[Stored items]

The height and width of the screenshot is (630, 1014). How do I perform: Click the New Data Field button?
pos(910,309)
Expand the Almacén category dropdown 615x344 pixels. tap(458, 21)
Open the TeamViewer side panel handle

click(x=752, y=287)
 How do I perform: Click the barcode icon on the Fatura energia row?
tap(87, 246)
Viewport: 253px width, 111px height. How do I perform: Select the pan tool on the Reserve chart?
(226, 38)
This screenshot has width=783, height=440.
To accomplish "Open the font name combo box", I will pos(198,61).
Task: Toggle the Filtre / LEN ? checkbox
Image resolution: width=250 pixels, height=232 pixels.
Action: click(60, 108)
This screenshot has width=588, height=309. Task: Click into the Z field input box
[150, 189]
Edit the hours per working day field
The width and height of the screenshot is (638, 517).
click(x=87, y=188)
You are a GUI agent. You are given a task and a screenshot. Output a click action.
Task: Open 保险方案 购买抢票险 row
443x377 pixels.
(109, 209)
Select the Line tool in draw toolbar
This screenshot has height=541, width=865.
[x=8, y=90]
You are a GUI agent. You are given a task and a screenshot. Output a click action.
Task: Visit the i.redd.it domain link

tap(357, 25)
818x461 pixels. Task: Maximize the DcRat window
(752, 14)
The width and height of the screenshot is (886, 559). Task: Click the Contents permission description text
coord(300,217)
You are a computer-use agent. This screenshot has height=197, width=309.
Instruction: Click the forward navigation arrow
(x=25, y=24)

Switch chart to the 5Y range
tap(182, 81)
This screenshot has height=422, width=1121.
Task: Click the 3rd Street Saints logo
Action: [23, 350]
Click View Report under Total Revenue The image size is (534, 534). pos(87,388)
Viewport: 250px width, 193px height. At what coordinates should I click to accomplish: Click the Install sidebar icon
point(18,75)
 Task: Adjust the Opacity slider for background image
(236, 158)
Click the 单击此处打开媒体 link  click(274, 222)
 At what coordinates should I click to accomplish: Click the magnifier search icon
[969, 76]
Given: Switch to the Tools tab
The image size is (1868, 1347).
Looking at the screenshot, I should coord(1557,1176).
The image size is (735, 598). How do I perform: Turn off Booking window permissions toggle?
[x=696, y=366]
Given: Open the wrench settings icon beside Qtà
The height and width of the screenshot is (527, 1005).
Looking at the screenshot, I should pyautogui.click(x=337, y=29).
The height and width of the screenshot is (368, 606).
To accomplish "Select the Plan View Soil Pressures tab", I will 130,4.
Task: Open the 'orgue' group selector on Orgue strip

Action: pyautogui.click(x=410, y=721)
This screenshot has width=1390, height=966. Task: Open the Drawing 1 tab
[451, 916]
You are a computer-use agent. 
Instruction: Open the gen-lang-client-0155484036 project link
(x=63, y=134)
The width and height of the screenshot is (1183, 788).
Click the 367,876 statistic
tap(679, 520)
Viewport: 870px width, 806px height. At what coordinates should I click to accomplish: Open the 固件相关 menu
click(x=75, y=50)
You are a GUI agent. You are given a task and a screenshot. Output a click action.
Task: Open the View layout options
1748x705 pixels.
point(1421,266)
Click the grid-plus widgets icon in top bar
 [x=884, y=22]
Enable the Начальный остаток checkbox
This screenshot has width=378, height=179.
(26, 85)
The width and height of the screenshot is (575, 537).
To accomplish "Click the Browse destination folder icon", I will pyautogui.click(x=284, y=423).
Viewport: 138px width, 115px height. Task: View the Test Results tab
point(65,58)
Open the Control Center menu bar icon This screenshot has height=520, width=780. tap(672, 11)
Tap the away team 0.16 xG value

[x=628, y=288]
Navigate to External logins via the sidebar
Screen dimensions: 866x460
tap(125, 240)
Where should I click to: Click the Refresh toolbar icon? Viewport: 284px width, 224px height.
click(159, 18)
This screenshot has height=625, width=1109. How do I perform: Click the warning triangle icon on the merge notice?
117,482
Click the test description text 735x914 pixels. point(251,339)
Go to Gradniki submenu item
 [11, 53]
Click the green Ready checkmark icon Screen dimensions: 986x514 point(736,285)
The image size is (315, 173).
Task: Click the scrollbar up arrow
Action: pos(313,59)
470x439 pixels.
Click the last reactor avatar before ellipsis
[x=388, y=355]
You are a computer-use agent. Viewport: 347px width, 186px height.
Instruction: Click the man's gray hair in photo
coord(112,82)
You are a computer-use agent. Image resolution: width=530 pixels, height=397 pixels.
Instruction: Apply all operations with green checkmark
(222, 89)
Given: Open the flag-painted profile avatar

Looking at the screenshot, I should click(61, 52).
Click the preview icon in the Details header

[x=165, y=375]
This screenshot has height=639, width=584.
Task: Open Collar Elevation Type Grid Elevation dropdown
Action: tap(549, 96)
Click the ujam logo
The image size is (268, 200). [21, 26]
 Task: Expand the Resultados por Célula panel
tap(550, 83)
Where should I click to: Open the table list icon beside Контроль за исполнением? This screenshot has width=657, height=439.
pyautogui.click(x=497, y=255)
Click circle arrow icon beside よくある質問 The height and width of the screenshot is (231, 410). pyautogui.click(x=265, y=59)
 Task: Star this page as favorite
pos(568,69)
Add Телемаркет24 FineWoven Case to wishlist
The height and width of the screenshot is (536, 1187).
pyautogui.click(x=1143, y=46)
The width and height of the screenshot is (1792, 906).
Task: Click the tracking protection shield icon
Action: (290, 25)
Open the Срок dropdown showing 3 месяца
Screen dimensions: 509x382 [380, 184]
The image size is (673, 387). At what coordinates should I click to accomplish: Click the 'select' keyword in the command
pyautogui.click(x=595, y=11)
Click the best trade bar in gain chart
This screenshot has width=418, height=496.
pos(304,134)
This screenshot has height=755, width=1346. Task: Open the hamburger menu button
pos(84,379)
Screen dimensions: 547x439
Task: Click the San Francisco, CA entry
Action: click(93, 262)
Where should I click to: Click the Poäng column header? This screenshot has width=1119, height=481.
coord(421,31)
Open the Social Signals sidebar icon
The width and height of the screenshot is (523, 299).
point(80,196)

### [Task item]
For every entry above, write out an exact copy.

### [Answer]
The height and width of the screenshot is (630, 1014). How do I perform: Click the New Data Field button?
pos(910,309)
Expand the Almacén category dropdown 615x344 pixels. tap(458, 21)
Open the TeamViewer side panel handle

click(x=752, y=287)
 How do I perform: Click the barcode icon on the Fatura energia row?
tap(87, 246)
Viewport: 253px width, 111px height. How do I perform: Select the pan tool on the Reserve chart?
(226, 38)
This screenshot has width=783, height=440.
To accomplish "Open the font name combo box", I will pos(198,61).
Task: Toggle the Filtre / LEN ? checkbox
Image resolution: width=250 pixels, height=232 pixels.
Action: click(60, 108)
This screenshot has width=588, height=309. Task: Click into the Z field input box
[150, 189]
Edit the hours per working day field
The width and height of the screenshot is (638, 517).
click(x=87, y=188)
You are a GUI agent. You are given a task and a screenshot. Output a click action.
Task: Open 保险方案 购买抢票险 row
443x377 pixels.
(109, 209)
Select the Line tool in draw toolbar
This screenshot has height=541, width=865.
[x=8, y=90]
You are a GUI agent. You are given a task and a screenshot. Output a click action.
Task: Visit the i.redd.it domain link

tap(357, 25)
818x461 pixels. Task: Maximize the DcRat window
(752, 14)
The width and height of the screenshot is (886, 559). Task: Click the Contents permission description text
coord(300,217)
You are a computer-use agent. This screenshot has height=197, width=309.
Instruction: Click the forward navigation arrow
(x=25, y=24)

Switch chart to the 5Y range
tap(182, 81)
This screenshot has height=422, width=1121.
Task: Click the 3rd Street Saints logo
Action: [23, 350]
Click View Report under Total Revenue The image size is (534, 534). pos(87,388)
Viewport: 250px width, 193px height. At what coordinates should I click to accomplish: Click the Install sidebar icon
point(18,75)
 Task: Adjust the Opacity slider for background image
(236, 158)
Click the 单击此处打开媒体 link  click(274, 222)
 At what coordinates should I click to accomplish: Click the magnifier search icon
[969, 76]
Given: Switch to the Tools tab
The image size is (1868, 1347).
Looking at the screenshot, I should coord(1557,1176).
The image size is (735, 598). How do I perform: Turn off Booking window permissions toggle?
[x=696, y=366]
Given: Open the wrench settings icon beside Qtà
The height and width of the screenshot is (527, 1005).
Looking at the screenshot, I should pyautogui.click(x=337, y=29).
The height and width of the screenshot is (368, 606).
To accomplish "Select the Plan View Soil Pressures tab", I will 130,4.
Task: Open the 'orgue' group selector on Orgue strip

Action: pyautogui.click(x=410, y=721)
This screenshot has width=1390, height=966. Task: Open the Drawing 1 tab
[451, 916]
You are a computer-use agent. 
Instruction: Open the gen-lang-client-0155484036 project link
(x=63, y=134)
The width and height of the screenshot is (1183, 788).
Click the 367,876 statistic
tap(679, 520)
Viewport: 870px width, 806px height. At what coordinates should I click to accomplish: Open the 固件相关 menu
click(x=75, y=50)
You are a GUI agent. You are given a task and a screenshot. Output a click action.
Task: Open the View layout options
1748x705 pixels.
point(1421,266)
Click the grid-plus widgets icon in top bar
 [x=884, y=22]
Enable the Начальный остаток checkbox
This screenshot has width=378, height=179.
(26, 85)
The width and height of the screenshot is (575, 537).
To accomplish "Click the Browse destination folder icon", I will pyautogui.click(x=284, y=423).
Viewport: 138px width, 115px height. Task: View the Test Results tab
point(65,58)
Open the Control Center menu bar icon This screenshot has height=520, width=780. tap(672, 11)
Tap the away team 0.16 xG value

[x=628, y=288]
Navigate to External logins via the sidebar
Screen dimensions: 866x460
tap(125, 240)
Where should I click to: Click the Refresh toolbar icon? Viewport: 284px width, 224px height.
click(159, 18)
This screenshot has height=625, width=1109. How do I perform: Click the warning triangle icon on the merge notice?
117,482
Click the test description text 735x914 pixels. point(251,339)
Go to Gradniki submenu item
 [11, 53]
Click the green Ready checkmark icon Screen dimensions: 986x514 point(736,285)
The image size is (315, 173).
Task: Click the scrollbar up arrow
Action: pos(313,59)
470x439 pixels.
Click the last reactor avatar before ellipsis
[x=388, y=355]
You are a computer-use agent. Viewport: 347px width, 186px height.
Instruction: Click the man's gray hair in photo
coord(112,82)
You are a computer-use agent. Image resolution: width=530 pixels, height=397 pixels.
Instruction: Apply all operations with green checkmark
(222, 89)
Given: Open the flag-painted profile avatar

Looking at the screenshot, I should click(61, 52).
Click the preview icon in the Details header

[x=165, y=375]
This screenshot has height=639, width=584.
Task: Open Collar Elevation Type Grid Elevation dropdown
Action: tap(549, 96)
Click the ujam logo
The image size is (268, 200). [21, 26]
 Task: Expand the Resultados por Célula panel
tap(550, 83)
Where should I click to: Open the table list icon beside Контроль за исполнением? This screenshot has width=657, height=439.
pyautogui.click(x=497, y=255)
Click circle arrow icon beside よくある質問 The height and width of the screenshot is (231, 410). pyautogui.click(x=265, y=59)
 Task: Star this page as favorite
pos(568,69)
Add Телемаркет24 FineWoven Case to wishlist
The height and width of the screenshot is (536, 1187).
pyautogui.click(x=1143, y=46)
The width and height of the screenshot is (1792, 906).
Task: Click the tracking protection shield icon
Action: (290, 25)
Open the Срок dropdown showing 3 месяца
Screen dimensions: 509x382 [380, 184]
The image size is (673, 387). At what coordinates should I click to accomplish: Click the 'select' keyword in the command
pyautogui.click(x=595, y=11)
Click the best trade bar in gain chart
This screenshot has width=418, height=496.
pos(304,134)
This screenshot has height=755, width=1346. Task: Open the hamburger menu button
pos(84,379)
Screen dimensions: 547x439
Task: Click the San Francisco, CA entry
Action: click(93, 262)
Where should I click to: Click the Poäng column header? This screenshot has width=1119, height=481.
coord(421,31)
Open the Social Signals sidebar icon
The width and height of the screenshot is (523, 299).
point(80,196)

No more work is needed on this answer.